Je vais d’abord répondre à un aspect de la question : pourquoi avoir choisi d’écrire sur Marseille à l’été 73 ?
Il y a quelques années je découvre par hasard, en feuilletant la presse régionale à l’occasion d’autres recherches, les courtes mentions des 17 ou 18 assassinats de Maghrébins, essentiellement des Algériens commis cet été-là. La presse régionale les présente comme des faits divers très ordinaires. Militante à l’époque en région parisienne, je n’en avais jamais entendu parler, donc je m’y intéresse. Ces crimes ne sont certes pas « exceptionnels » au sens où ils s’insèrent dans une longue suite de violences racistes dans la région. Mais très vite, ces faits divers-là m’apparaissent comme lourdement « porteurs d’Histoire » pour deux raisons principales.
La première : cette vague de 17 ou 18 assassinats racistes se produit dans un laps de temps très court. Elle commence dans la nuit du 28 aout 1973, au soir de l’enterrement d’un traminot marseillais assassiné par un Algérien, accompagné jusqu’au cimetière par un cortège de plus de cinq mille personnes dont les militants syndicaux qui l’encadrent ont beaucoup de mal à empêcher les débordements racistes. Le premier assassinat a lieu dans la nuit du 28, un jeune de 16 ans abattu à l’arme de poing, suivi, en à peine deux jours, de deux autres meurtres, un Algérien le crâne fracassé à la hache le long d’une ligne de chemin de fer, un troisième retrouvé mort dans une mare de sang à l’Estaque.
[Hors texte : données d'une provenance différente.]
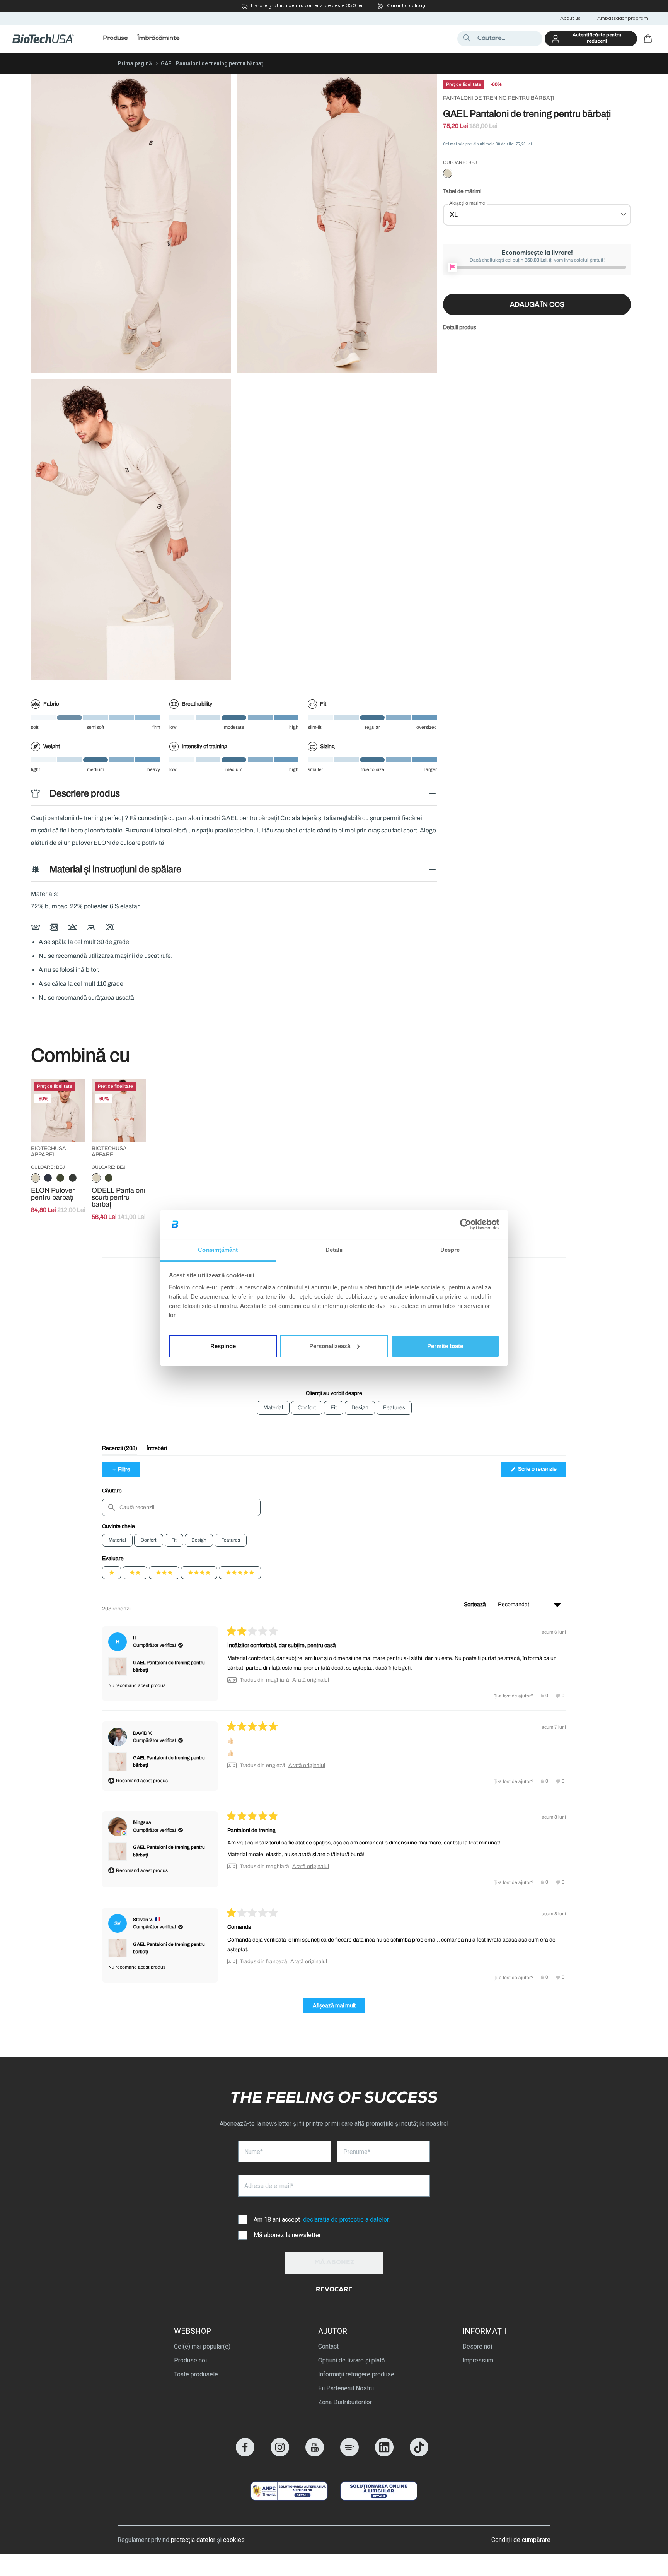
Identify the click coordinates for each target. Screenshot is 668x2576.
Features (230, 1540)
Le mode opératoire pendant l’ensemble de la « vague » est bien marqué. Les assassinats ne sont jamais revendiqués. Ils sont commis la nuit, par des individus isolés ou en tout petits groupes, avec des armes diverses, souvent des pistolets ou des fusils à canon scié, mais aussi des armes très artisanales, crânes fracassés à coups de pierre ou de hache, chutes dans le Vieux Port. Je verrais bien les assassins comme des alcoolos qui sentent subitement le besoin de « s’en faire un ». Il existe aussi pendant le même temps quelques attaques de foyers immigrés aux cocktails Molotov, mais cela me semble marginal, lié au climat de haine raciste d’une extrême violence, affichée dans toute la ville. Des groupes comme le tout jeune Front National ou Ordre Nouveau moribond jouent un rôle, mais marginal. La « couveuse » de la campagne d’assassinats me semble être le « Comité de Défense des Marseillais », une organisation éphémère créée le jour de l’assassinat du traminot, dont le siège social est à l’adresse du Front national de Marseille mais dont le lieu de réunion est le café du célèbre Théo Balalas, émigré grec bien connu dans toute la ville, grand ami des survivants de l’OAS et des colonels dictateurs au pouvoir en Grèce dans ces années là.Dans son café, se rencontrent quelques fortes personnalités locales autour d’un grand nombre de verres de pastis, c’est un lieu de bouillonnement, de rencontres et d’entrecroisements plus que de décisions centralisées. Les auteurs des crimes sont connus de beaucoup de gens dans la ville, mais tout le monde se tait, d’ailleurs personne ne pose de questions. 17 ou 18 assassinats, il n’y aura aucun procès. Ils sont couverts par un très large pan de la population, y compris, bien sûr, police et justice. Nous sommes bien au-delà du fait divers, ces meurtres expriment « l’esprit d’un peuple » à un moment donné de son histoire. Et ensuite, les criminels et leurs crimes disparaissent des mémoires, de l’histoire, ils sont ensevelis pour des années. Ce qui, de nouveau, en dit beaucoup sur la France et son rapport à sa propre histoire. Fascinant.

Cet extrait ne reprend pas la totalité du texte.